§ **Problem details**
In the records below, find the lines that include "pixels" and copy each.
── Data in this exercise
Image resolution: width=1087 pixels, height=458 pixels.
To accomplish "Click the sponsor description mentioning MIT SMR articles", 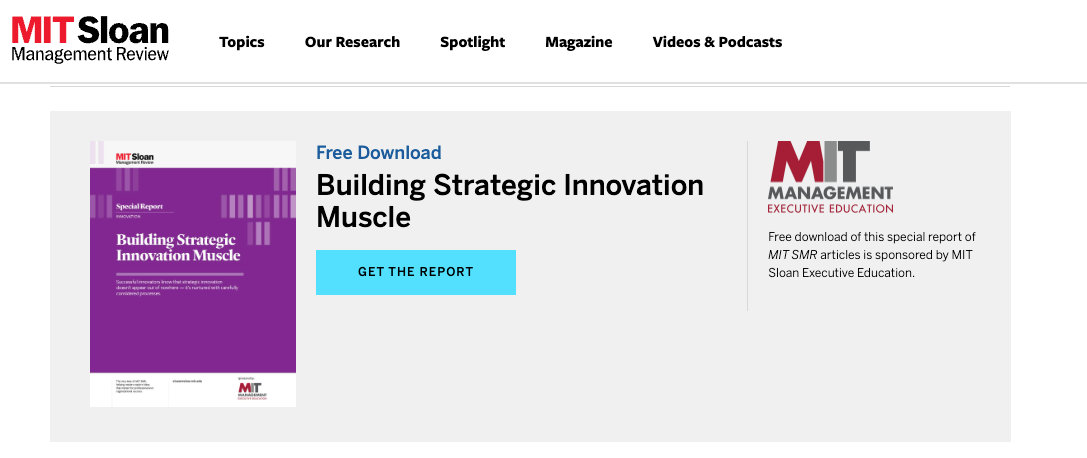I will point(871,255).
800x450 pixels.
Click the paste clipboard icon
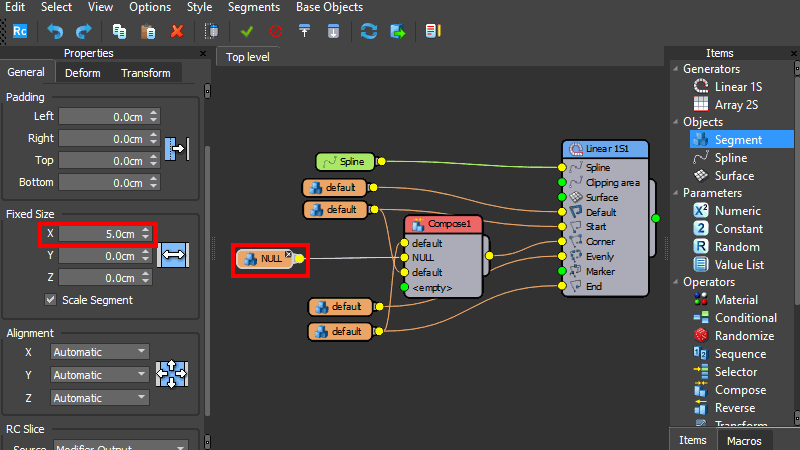coord(148,31)
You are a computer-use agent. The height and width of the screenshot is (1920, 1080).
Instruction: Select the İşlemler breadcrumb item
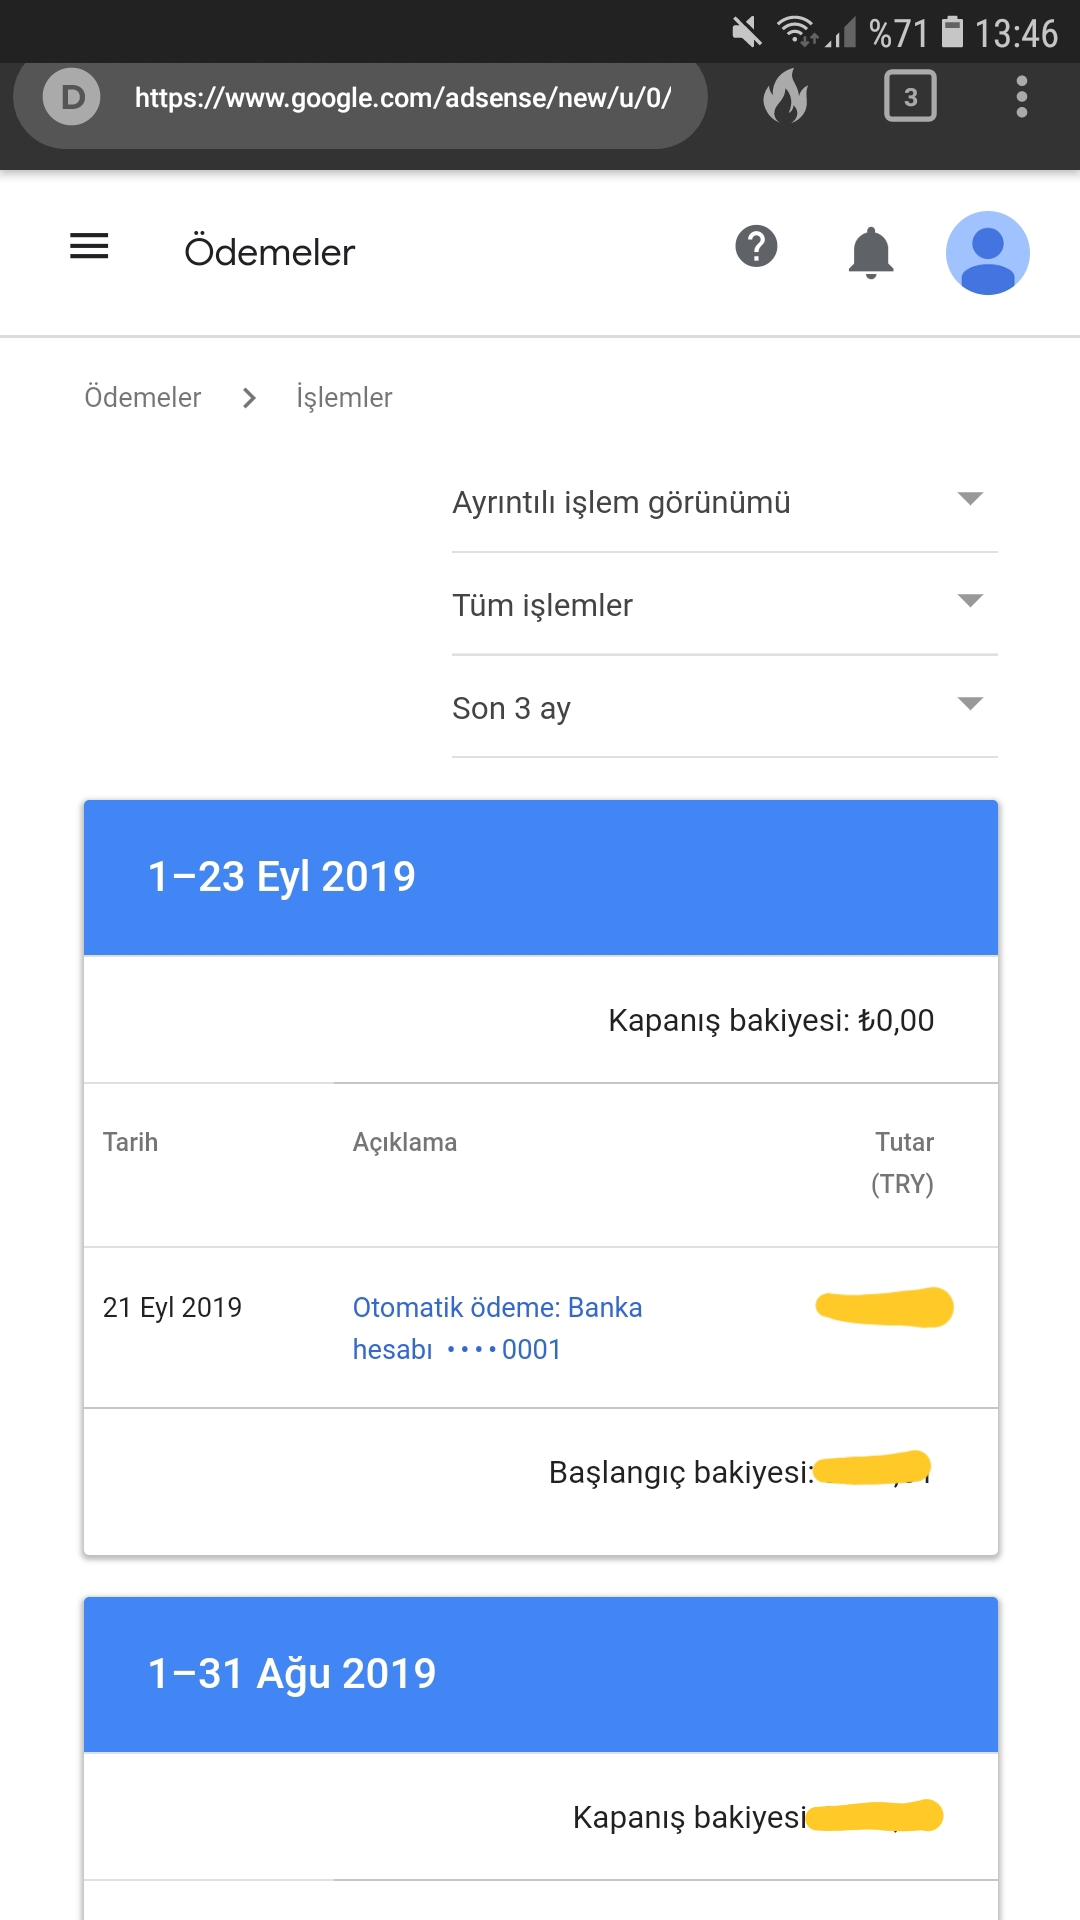(x=344, y=397)
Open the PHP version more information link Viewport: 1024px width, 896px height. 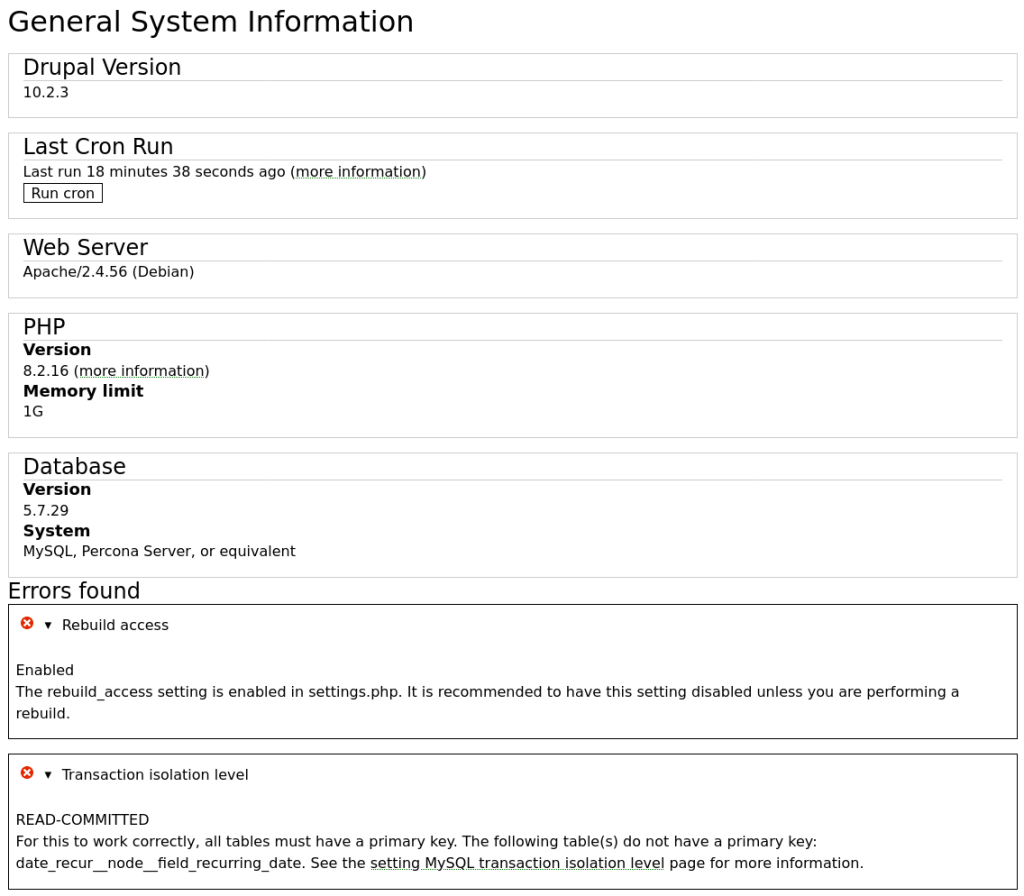coord(141,370)
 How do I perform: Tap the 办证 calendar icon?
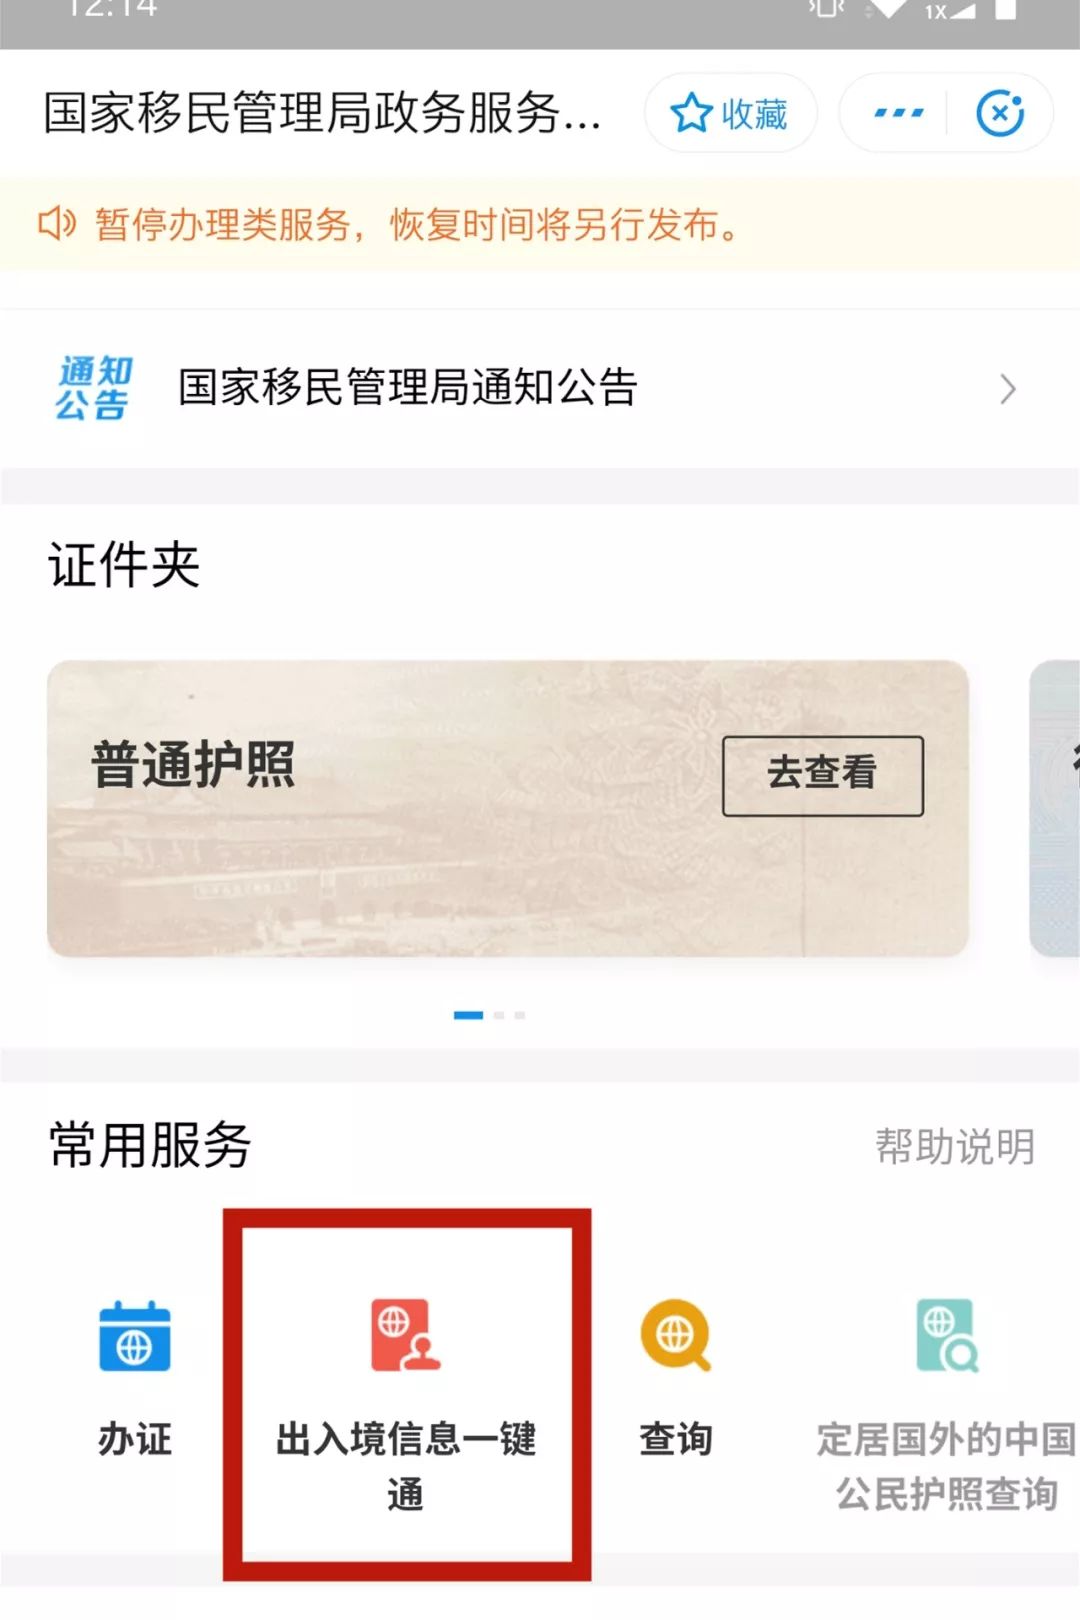point(135,1336)
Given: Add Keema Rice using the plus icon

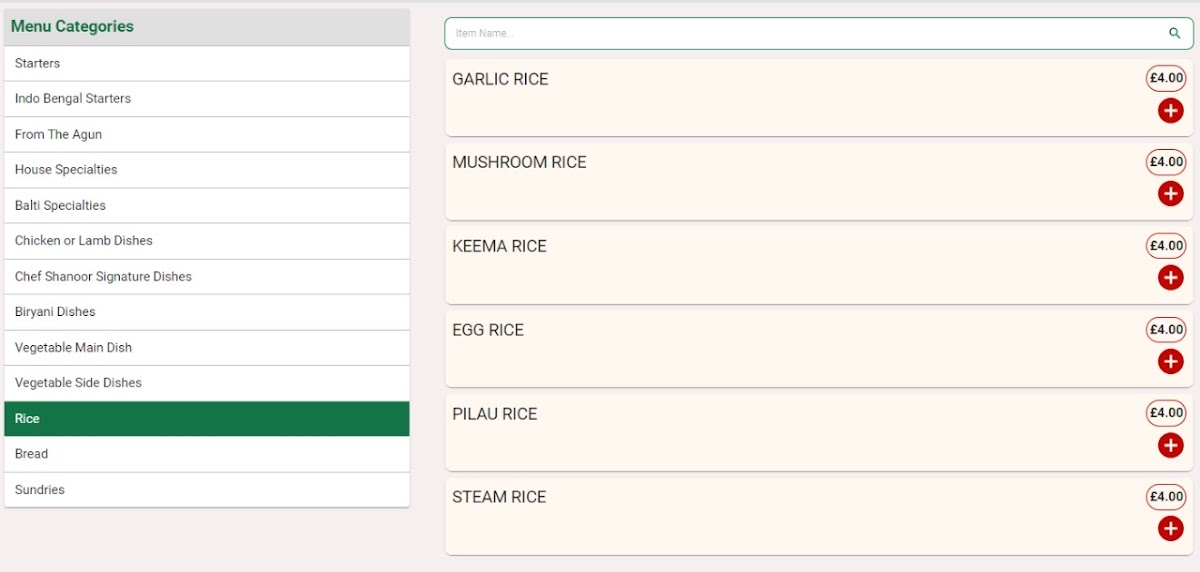Looking at the screenshot, I should (1170, 278).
────
§ **Task answer**
Image resolution: width=1087 pixels, height=458 pixels.
800x450 pixels.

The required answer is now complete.